Massachusetts Daily Collegian

A free and responsible press serving the UMass community since 1890

A free and responsible press serving the UMass community since 1890

Massachusetts Daily Collegian

A free and responsible press serving the UMass community since 1890

Massachusetts Daily Collegian

Overcoming that quarter-life crisis

I thought I had it all figured out. Thought is the operative word here. Don’t think because thinking is doubting, not knowing.

I turned twenty over the break. “So, big deal,” I told myself. There isn’t much difference between twenty and nineteen. Mathematically, this observation couldn’t be more accurate. Realistically, it couldn’t be more wrong. In essence, the difference between nineteen and twenty is the difference between thirty-nine and forty. Instead of a mid-life crisis; however, this is a preemptive quarter-life crisis. I know it sounds foolish, naive, immature, and…well, like I’m a nineteen-year-old who has abhorred turning twenty.

As I turned twenty, I came to a startling realization: despite the hyperbolic statements of elderly relatives, I do not keep growing. I am a full-grown man. I suppose that’s the word I am tackling with here, manhood. What delineates childhood from adulthood, or better yet, adolescence from adulthood? Can it be only one year? Is the difference between nineteen and twenty the difference between being a boy and being a man? Physically it is not, but psychologically it may be.

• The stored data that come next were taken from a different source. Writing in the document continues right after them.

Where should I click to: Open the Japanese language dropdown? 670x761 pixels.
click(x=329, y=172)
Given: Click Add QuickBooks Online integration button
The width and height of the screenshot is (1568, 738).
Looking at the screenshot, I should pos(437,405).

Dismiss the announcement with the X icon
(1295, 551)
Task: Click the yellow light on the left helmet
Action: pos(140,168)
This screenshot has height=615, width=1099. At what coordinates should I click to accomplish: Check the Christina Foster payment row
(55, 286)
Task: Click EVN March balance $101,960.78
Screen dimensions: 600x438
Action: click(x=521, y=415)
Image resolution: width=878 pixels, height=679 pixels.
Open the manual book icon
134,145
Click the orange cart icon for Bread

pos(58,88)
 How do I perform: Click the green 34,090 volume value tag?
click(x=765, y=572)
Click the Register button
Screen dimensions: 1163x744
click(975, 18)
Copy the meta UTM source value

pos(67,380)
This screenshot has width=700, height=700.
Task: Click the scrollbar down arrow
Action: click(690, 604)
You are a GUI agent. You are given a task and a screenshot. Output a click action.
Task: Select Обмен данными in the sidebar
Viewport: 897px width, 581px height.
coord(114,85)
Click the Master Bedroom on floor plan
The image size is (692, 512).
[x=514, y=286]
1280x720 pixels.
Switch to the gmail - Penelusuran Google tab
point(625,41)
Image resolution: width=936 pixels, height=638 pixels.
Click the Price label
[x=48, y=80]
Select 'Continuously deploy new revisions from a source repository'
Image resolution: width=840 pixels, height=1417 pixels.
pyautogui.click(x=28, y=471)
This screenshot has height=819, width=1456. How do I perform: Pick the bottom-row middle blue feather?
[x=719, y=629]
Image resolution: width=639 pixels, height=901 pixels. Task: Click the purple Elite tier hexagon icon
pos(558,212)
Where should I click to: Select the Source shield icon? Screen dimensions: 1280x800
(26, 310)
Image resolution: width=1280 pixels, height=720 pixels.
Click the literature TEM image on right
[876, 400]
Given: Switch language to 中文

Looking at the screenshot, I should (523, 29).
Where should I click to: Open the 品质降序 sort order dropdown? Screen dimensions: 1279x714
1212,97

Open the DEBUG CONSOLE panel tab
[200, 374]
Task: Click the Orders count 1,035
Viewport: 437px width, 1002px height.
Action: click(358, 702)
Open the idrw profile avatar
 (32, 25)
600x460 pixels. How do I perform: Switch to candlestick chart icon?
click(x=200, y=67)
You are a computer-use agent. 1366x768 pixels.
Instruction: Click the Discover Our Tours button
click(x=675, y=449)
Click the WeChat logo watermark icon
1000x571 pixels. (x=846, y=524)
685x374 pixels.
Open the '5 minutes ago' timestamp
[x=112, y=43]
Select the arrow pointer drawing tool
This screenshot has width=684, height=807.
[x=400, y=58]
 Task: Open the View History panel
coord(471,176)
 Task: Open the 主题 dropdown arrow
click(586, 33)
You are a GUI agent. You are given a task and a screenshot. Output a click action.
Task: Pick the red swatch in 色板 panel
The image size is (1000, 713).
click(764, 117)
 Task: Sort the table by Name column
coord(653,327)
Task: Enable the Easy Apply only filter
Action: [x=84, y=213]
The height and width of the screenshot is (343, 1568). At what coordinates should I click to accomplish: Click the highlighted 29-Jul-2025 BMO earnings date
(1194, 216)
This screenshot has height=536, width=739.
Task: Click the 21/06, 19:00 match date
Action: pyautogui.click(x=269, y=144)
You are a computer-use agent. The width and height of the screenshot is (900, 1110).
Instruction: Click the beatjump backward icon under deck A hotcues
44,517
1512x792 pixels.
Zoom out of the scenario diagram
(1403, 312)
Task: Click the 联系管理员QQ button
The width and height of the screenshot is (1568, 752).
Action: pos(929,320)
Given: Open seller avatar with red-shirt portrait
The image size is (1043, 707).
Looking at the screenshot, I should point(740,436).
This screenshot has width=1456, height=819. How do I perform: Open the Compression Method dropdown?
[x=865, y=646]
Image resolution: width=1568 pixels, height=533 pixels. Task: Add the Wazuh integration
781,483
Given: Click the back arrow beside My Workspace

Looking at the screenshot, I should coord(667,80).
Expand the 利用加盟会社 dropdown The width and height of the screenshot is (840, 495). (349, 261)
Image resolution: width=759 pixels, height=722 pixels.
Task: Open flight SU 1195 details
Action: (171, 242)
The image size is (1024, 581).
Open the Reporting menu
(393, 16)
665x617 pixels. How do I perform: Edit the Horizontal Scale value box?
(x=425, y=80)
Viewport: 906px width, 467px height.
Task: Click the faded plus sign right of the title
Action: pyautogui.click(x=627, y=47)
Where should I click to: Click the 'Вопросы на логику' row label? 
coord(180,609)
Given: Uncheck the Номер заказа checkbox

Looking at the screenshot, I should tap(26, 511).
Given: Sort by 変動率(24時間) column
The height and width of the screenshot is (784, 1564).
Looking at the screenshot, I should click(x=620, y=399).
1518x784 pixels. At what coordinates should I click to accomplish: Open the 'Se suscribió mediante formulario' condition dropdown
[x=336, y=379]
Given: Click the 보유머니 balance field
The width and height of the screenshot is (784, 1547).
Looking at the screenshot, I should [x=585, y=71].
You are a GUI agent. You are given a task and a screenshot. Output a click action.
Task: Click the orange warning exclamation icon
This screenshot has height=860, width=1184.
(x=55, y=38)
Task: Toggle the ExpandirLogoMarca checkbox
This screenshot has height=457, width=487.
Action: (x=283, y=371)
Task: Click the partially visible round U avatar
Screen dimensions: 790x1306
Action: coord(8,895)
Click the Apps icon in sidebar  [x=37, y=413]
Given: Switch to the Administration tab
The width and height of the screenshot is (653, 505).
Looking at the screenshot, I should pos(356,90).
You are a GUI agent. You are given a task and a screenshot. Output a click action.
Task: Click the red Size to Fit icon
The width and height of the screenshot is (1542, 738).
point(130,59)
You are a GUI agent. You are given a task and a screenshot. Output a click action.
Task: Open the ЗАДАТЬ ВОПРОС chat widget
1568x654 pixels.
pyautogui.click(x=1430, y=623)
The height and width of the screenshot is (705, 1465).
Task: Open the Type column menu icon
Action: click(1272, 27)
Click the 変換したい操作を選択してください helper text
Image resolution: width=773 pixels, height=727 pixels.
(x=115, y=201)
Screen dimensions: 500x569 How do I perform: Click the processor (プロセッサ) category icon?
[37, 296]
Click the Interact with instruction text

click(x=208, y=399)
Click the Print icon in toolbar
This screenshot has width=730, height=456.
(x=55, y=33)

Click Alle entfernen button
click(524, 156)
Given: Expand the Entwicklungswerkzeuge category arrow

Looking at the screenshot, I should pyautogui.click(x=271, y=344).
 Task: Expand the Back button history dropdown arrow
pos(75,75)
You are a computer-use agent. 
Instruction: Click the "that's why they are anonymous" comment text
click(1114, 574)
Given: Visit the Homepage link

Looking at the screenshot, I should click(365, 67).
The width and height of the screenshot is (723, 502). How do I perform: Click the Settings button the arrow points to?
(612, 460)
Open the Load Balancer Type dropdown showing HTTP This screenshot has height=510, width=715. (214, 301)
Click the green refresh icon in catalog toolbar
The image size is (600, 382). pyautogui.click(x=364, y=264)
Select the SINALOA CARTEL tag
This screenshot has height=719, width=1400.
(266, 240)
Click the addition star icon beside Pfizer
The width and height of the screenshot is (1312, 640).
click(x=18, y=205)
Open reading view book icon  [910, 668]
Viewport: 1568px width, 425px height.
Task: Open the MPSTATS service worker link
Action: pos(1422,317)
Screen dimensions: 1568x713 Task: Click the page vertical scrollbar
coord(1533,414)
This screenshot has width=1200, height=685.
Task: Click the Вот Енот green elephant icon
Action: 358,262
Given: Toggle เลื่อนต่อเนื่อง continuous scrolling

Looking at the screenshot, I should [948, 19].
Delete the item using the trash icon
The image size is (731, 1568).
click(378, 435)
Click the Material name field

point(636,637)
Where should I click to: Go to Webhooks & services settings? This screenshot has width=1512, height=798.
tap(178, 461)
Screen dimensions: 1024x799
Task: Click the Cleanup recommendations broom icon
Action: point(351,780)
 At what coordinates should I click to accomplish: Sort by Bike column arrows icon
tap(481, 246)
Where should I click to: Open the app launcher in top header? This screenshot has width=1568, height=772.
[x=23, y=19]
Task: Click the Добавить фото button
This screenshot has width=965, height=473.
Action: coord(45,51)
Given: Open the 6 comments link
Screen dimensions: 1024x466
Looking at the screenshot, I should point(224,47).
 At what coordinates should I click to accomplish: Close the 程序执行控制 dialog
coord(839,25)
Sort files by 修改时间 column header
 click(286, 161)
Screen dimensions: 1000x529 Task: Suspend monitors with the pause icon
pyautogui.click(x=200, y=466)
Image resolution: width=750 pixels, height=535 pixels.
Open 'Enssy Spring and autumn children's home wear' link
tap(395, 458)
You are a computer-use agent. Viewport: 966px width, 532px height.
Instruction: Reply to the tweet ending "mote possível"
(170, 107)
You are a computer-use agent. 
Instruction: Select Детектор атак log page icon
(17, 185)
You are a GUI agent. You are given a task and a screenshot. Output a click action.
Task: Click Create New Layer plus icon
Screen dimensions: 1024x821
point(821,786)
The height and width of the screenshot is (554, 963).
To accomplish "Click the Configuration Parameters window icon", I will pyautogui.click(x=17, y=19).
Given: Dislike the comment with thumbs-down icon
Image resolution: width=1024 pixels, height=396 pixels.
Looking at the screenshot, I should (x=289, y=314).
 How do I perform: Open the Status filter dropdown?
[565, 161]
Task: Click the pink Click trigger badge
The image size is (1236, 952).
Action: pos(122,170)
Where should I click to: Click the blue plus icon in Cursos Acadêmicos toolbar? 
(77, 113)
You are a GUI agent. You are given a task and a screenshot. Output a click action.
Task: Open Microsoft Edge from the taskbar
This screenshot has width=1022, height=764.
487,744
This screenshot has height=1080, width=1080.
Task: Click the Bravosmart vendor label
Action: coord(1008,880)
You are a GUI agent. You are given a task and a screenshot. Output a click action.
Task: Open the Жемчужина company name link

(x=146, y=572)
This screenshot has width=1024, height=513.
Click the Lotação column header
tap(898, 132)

The transition from nineteen to twenty, or more accurately to adulthood, is much like a mountain climb. One’s mind can see the summit, but not the false precipices that lay before it. One continues to trudge through the crevice-laden terrain without realizing he’s gone off the path. One reaches into his backpack for a drink from the canteen, but neglects to horde some water for the return trip. In spite of the physical handicaps, one begins to doubt and to question one’s own courage. It is not the physical limitations that hinder him, but the mental obstacles. One overcomes the odds, negotiates the terrain, and reaches the summit. He is overwrought with dissatisfaction, a vacant pang of the stomach due not to doubt but to fear. A milestone has been achieved, but traversing downward is tumultuous at best. He has turned the corner, but wishes not to see what waits around it.

Perhaps like my aging relatives I am being a bit hyperbolic myself, but being an adult carries with it freedom, and freedom entails responsibility. It is this responsibility that ignites an amalgam of emotions and a spectrum of thought. These thoughts and emotions are often contradictory. I yearn for the blithe world of a teenager, yet I pine for the complex cosmos of the adult. I want to use teen angst as a scapegoat, but I know that I fully bear the ramifications of my adult actions.

I suppose that the only way to synopsize the transition would be to call it, in every Bostonian sense of the word, weird. It’s weird being a “twenty-something.” It’s weird knowing that I can remember when hall-of-famers Ozzie Smith and Kirby Puckett played. It’s weird that I’ve lived through two decades. It’s weird when people ask me my age. Maybe it’s not wicked weird, but it’s weird nonetheless.

Intrinsic in any crisis is conflict, but when the conflict is internal between me and myself, it is that much harder to convince myself that I am right. I don’t mean to sound borderline schizophrenic here, but self-conflict is perhaps the worst type of conflict. In order to become a man, must I displace all childhood memories and tendencies? In order to pass the test of time, must I look ahead in time to the future or back in time to the past? It’s a curious quandary of which Christopher Lloyd and Michael J. Fox would be proud.

What most scared me in this transition, what I was most fearful of, was the fact that I have lived long enough to witness tragedy. Not only have I witnessed tragedy, but I am also able to somewhat comprehend the magnanimity of it. Sept. 11 certainly did not fill anyone’s life with ease, but in that Bostonian weird way, it may have put life in general in a much more profound perspective.

Admittedly, compared to what has happened to this nation in the past five months, my crisis is extremely trite. I can only resolve it as I have resolved all other crisis in my life, by having faith in myself. Although I have metamorphosed physically, mentally, emotionally, spiritually, etc. in my teenage years, belief in myself has been unaltered. It is truly one of life’s dichotomies that in the face of doubt and cynicism our faith in ourselves is somehow bolstered. Yes, I am I doubter. Yes, also, I am a believer.

Perhaps the difference between nineteen and twenty is just the difference between belief and doubt. We doubt ourselves and dupe ourselves into believing that some life-altering process is about to commence, while we fail to believe in our own God-given abilities and ourselves. We perceive that we cannot reach the summit, but reality tells us that we can and will ourselves to reach it.

My crisis has been tentatively averted. I think it was just a passing moment, a brief sweet respite. I’ve faced the fact that I am no longer a teen pop sensation. I’m comfortable with being twenty, though; I am a year older, a year wiser, and a year closer to twenty-one. I think I am over my quarter life crisis, but “just when I thought I was out, they pull me back in.”